すると、少年が少女を少し見上げるかたちになる。
少年は少女よりも身長が低かった。
「怪しいな」
「ちっとも怪しくなんてないわよ。わたしは琥珀細工師のラシェヌ親方のところで修業しているの。これから親方のところに行くのよ」
少女は胸を張って答えた。
「琥珀細工師だって? おまえが? あれはとても難しい仕事なんだぞ。修業は厳しいし、その期間は他の職種と比べてもかなり長いと聞く。嘘をつくのならもう少しましな嘘をつけよ」
「難しいからこそ毎日修業しているし、試したいことを思いついたら、こうして日が暮れてからでも工房に行ってやってみようと思ったりもするわけ。全部本当のことよ。それより、あなたのほうこそ怪しいわ。こんなところでなにをしているの? 招待客じゃないみたいだけど」
少年の服装もまた、着飾ったものではない。
しかし質のよい生地を使っていることから、貴族階級に属する者だとわかる。
「俺? 俺は……まあ、ちょっとした用があって……」
「ちょっとした用ってなに?」
「人探しだ。
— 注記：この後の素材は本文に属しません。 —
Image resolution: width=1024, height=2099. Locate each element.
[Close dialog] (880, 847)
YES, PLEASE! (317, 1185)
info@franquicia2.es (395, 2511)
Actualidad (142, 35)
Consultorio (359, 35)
怪しい者じゃないから、安心しろ」
堂々と言う少年の姿に、少女はくすりと笑う。
こんな人気のないところにいる自分たちは、傍から見ればどちらも怪しく見えるに違いない。
それなのに互いに怪しくないと主張している。
けれど、怪しい人物を見かけて誰何した上、なんの芸もなく自分は怪しくないと真っ直ぐな目で主張する少年は、確かに危険人物には見えなかった。
少女はこの少年に好意を抱いた。
「誰を探してるの? 協力してあげようか? 誰かとはぐれたの?」
このくらいの年ごろの男の子だったら、誰かの小姓としてついてきた可能性が高い。
「そうじゃないんだ。ただ、ランドット家の……美しいと名高いかの方をひと目見たいと……」
「ああ!」
そこまで聞いただけで、少女には少年が言っている人物の見当がついた。
城主の次女サラのことだろう。
歳は十四。美しく聡明な少女で、今日訪れた客の中に彼女目当ての若者は多いはずだ。
どこかでこの少年もそんな噂を耳にしたのかもしれない。
少女は振り返り、城のにぎやかな方角を指差した。
「彼女ならまだ大広間にいたわよ。男性がたくさん集まっているからすぐにわかるわ」
「あっちか。ありがとう」
少年が少女の指の先を目で辿ってから礼を言う。
「どういたしまして。あ、でも、わたしがこんなところにいたってことは内緒にしておいてね!」
「宴の場に乗り込むつもりはないから安心しろよ」
「よかった。じゃあね!」
少女は少年に軽く手を振ってから、裏門へ向かって走り出した。